No lo estoy haciendo.

—Porque pierdes tu tiempo si lo estás…

—Que no. ¿Cuántas veces te lo tengo que decir? No te estoy llevando de vuelta con tus padres. Ni siquiera sé dónde viven, ¿cierto?

—Sí, bueno… —dijo chupando malhumorada su cigarrillo—. Entonces, ¿qué hacemos aquí?

—Sólo vamos de vuelta a mi casa para recoger algunas cosas. Luego volveremos aquí para tomar el tren a Lowesoft, ¿de acuerdo?

—¿Lowesoft?

—Es la estación más cercana a la cabaña.

—¿Por qué no podemos ir directamente allá?

—Necesito recoger la llave. Y quiero ver a mi hermana.

—¿Tu hermana?

—Gina.

—¿Está en tu casa?

—Sí…

Candy me miró.

—No tengo que ir contigo, ¿verdad?

—No tardaremos.

—Tal vez mejor me quede aquí…

—¿Por qué? ¿Qué pasa?

—Nada… es sólo que me siento un poco extraña acerca de… ya sabes… acerca de conocer a otras personas.

—No pasa nada… Es sólo Gina. Te caerá bien.

—¿Cuántos años tiene?

—Veinte.

—¿Estará sola?

—Bueno, su novio podría estar ahí… Mike. Pero está bien. Ya les he contado sobre ti. Ambos saben de qué se trata.

—¿Qué quieres decir?

—Saben de ti y de Iggy y de todo. Ambos te vieron en el Black Room. Mike es el chico que trató de evitar que te llevaran por la fuerza.

—¿El tipo negro alto?

—Sí.

—Lo molieron a golpes…

—Lo sé.

—¿Está bien?

—Sí, está perfectamente. No te preocupes por eso. Todo estará bien.

Sonrió dudosa.

—¿Tú crees?

—Sí… no hay problema. Todo está cool.

Su sonrisa se iluminó.

—¿Cool?

—Sí —sonreí—. Cool con K de punk. Igual que yo.

—Más bien con T de tonto.

—¿Tú crees?

—Sí… pero eres muy lindo por eso. Así que te perdono.

—Muchas gracias.

—De nada.

Habría sido lindo caminar de vuelta a casa, pero el último tren a Lowesoft salía a las diez y media y ya casi eran las ocho treinta, de modo que no teníamos mucho tiempo. Por suerte, había un taxi esperado en el sitio. Y esta vez no tuve ningún problema para abrir la portezuela.

El taxi nos dejó al final de la avenida. Volvió a pagar Candy. Salimos.

—¿Ésta es tu casa? —me dijo mirando calle arriba.

—Sí…

—Muy bonita.

Abrí la reja y comenzamos a andar.

—¿Cómo es la tuya? —le pregunté.

—¿Mi qué?

—Tu casa.

—La viste esta tarde…

—No, quiero decir en la que vivías antes.

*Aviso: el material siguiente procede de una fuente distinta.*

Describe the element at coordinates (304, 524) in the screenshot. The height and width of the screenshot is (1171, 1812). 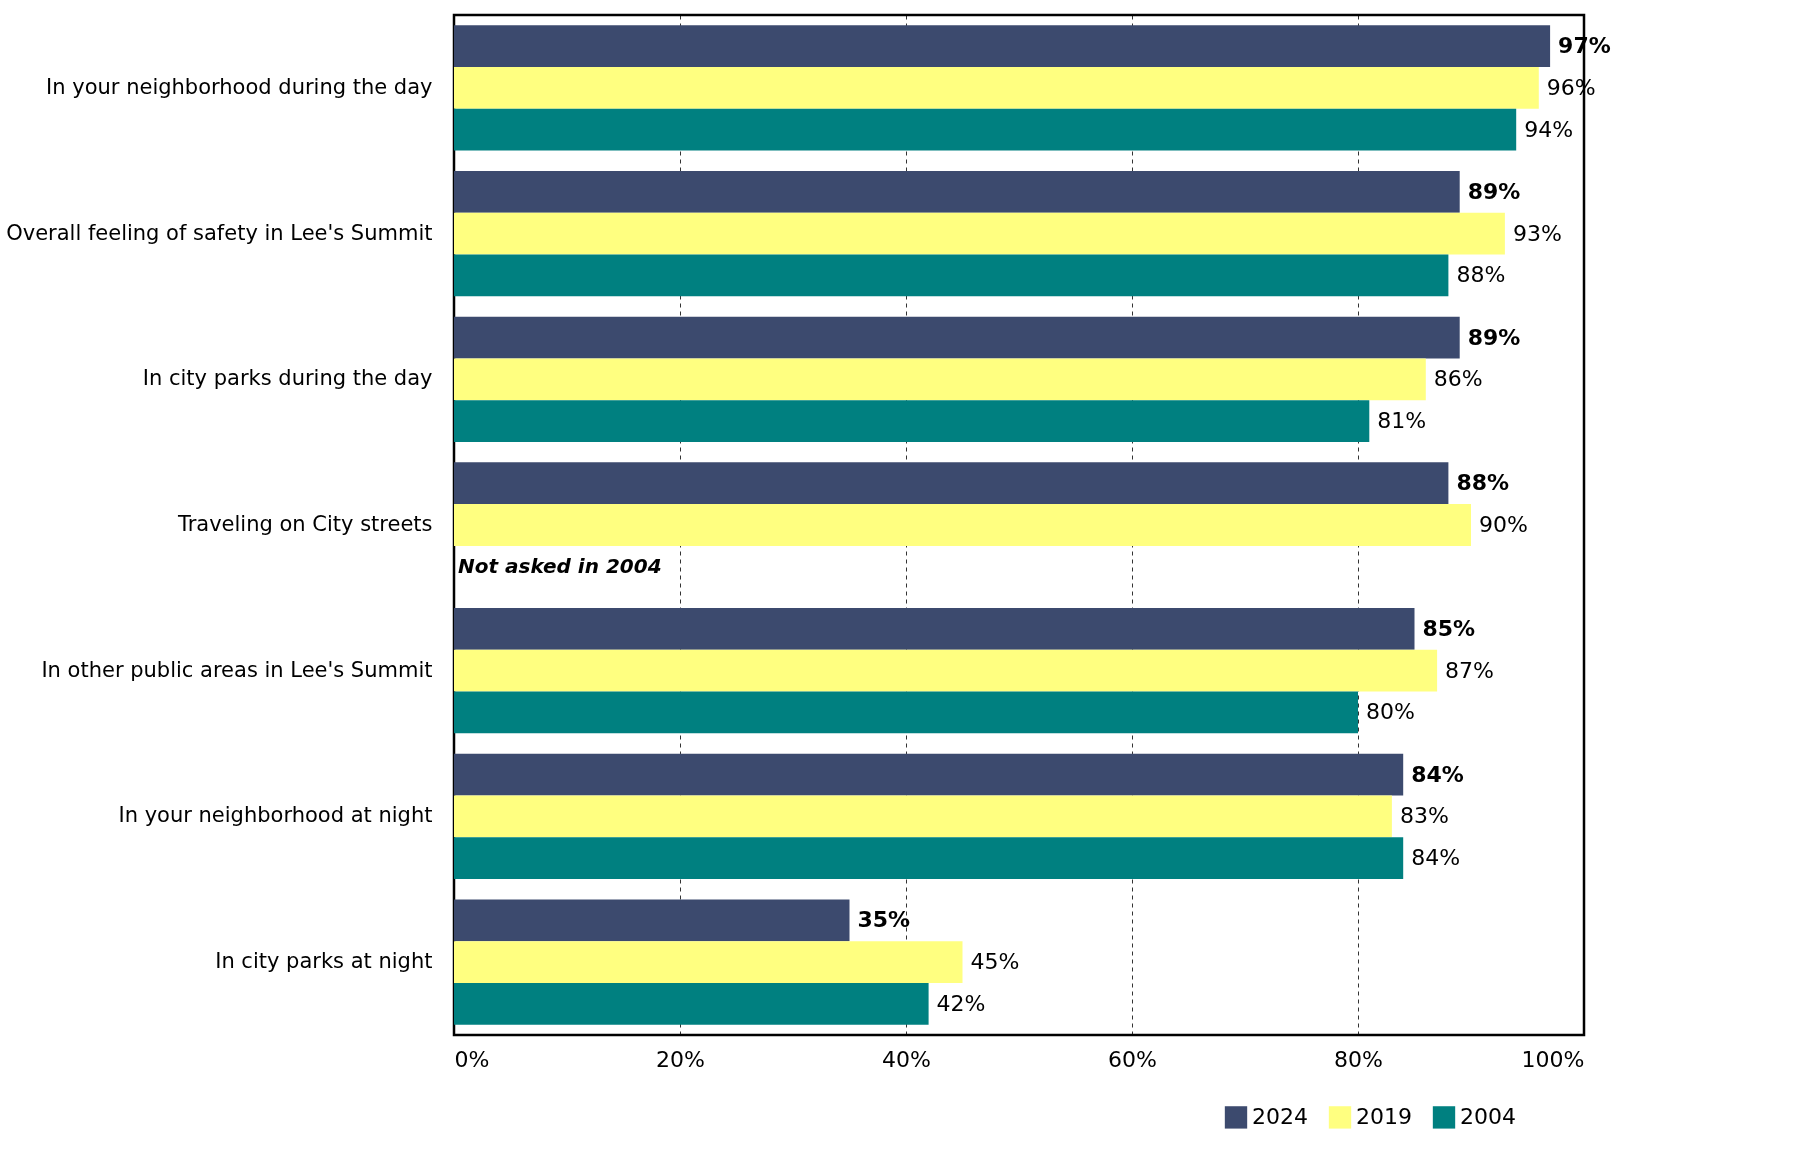
I see `y-tick-label: Traveling on City streets` at that location.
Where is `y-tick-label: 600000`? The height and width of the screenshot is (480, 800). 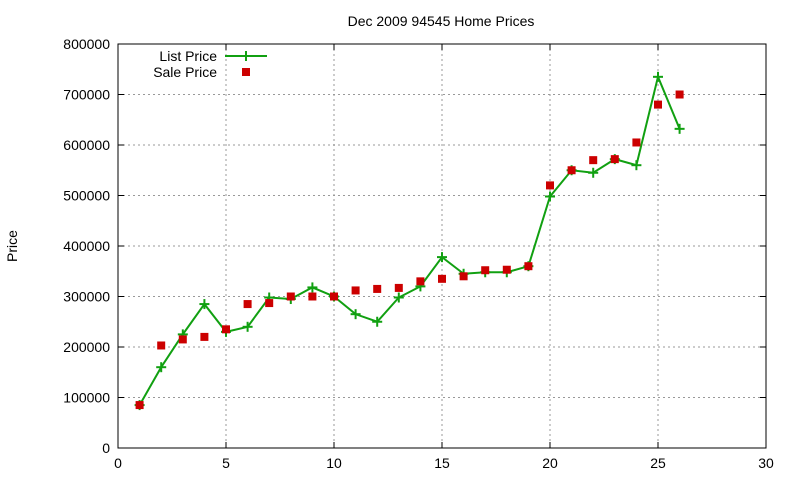
y-tick-label: 600000 is located at coordinates (86, 145).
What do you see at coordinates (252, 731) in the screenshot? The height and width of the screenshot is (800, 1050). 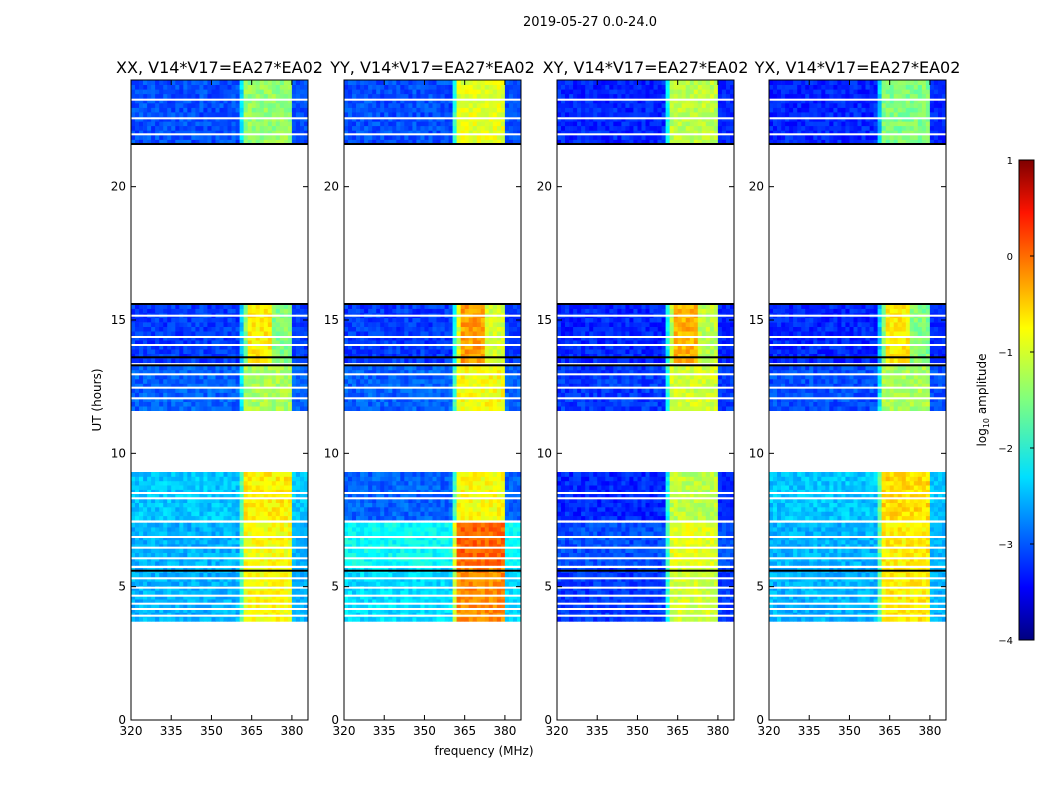 I see `x-tick-label: 365` at bounding box center [252, 731].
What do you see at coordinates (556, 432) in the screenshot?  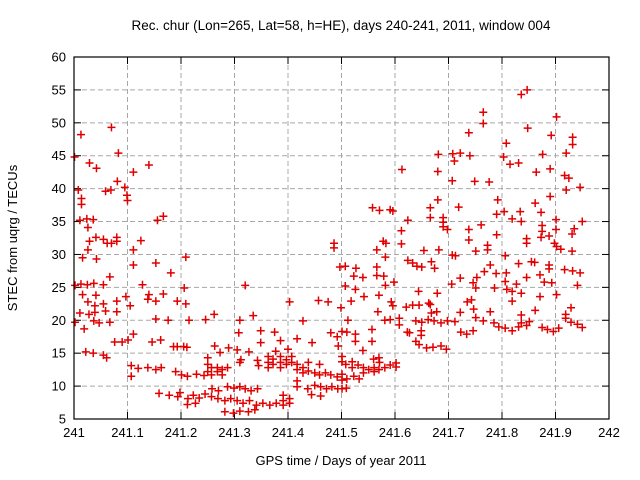 I see `x-tick-label: 241.9` at bounding box center [556, 432].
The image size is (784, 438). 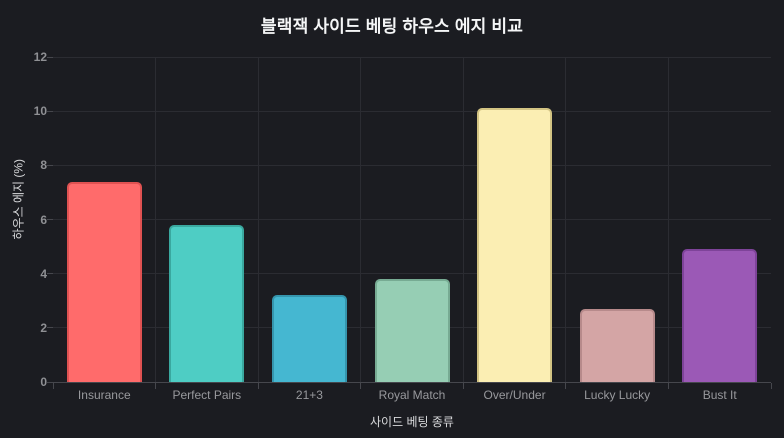 I want to click on x-tick-label-over-under: Over/Under, so click(x=514, y=395).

La casa de tus padres.

—Ah, sí —dijo encogiéndose de hombros—. Parecida a ésta, supongo. No tan vieja… Tal vez un poco más grande…

Su voz se desvaneció y supuse que no quería hablar más del asunto, de modo que proseguimos en silencio. Se sentía realmente extraño estar de vuelta en casa: de vuelta entre los jardines y los pinos y los setos bien cuidados… Todo rodeado de comodidad. Se sentía seguro. «Es seguro —pensé para mis adentros—. Es apacible, es tranquilo, es el hogar. Es adonde perteneces. Es donde deberías…».

—No puedo quedarme aquí —dijo Candy.

—¿Qué?

—No puedo quedarme aquí.

—Ya lo sé —le dije—. No nos quedaremos aquí.

Nos acercábamos a la entrada principal. Saqué la llave del bolsillo y guie a Candy hacia el porche. Ella se veía realmente ansiosa, casi tímida, como una niña retraída que estuviera a punto de conocer a los papás de su novio por primera vez.

—¿Todo bien? —le pregunté.

Asintió.

—No te preocupes —le dije—. Sólo estaremos aquí una media hora, ¿de acuerdo?

Asintió de nuevo.

La miré un momento, brevemente sorprendido de que esta hermosa chica de hecho estuviera aquí… conmigo… en mi casa. Abrí la puerta y entramos.